**Work to complete**
Output only the line that contains "Resultado Final do" and the lines after it, all verbatim, through the last one below.

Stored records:
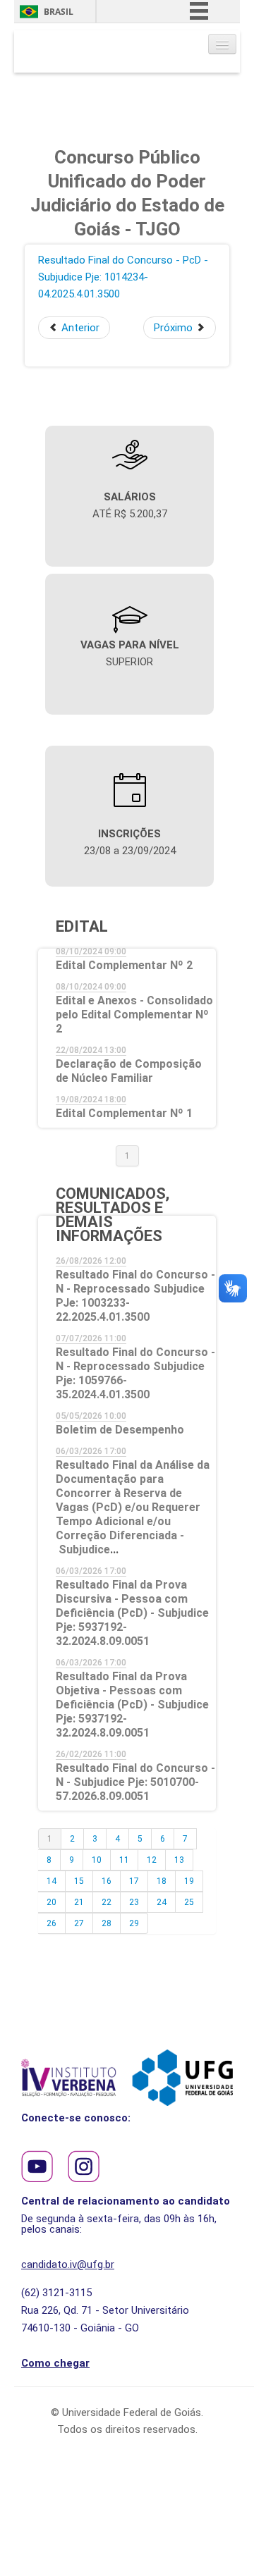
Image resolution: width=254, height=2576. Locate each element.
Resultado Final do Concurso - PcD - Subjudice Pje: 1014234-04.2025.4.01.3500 (123, 277)
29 (134, 1923)
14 (51, 1881)
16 (106, 1881)
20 (51, 1902)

**Answer to this task**
Resultado Final do Concurso - PcD - Subjudice Pje: 1014234-04.2025.4.01.3500 (123, 277)
29 (134, 1923)
14 (51, 1881)
16 (106, 1881)
20 (51, 1902)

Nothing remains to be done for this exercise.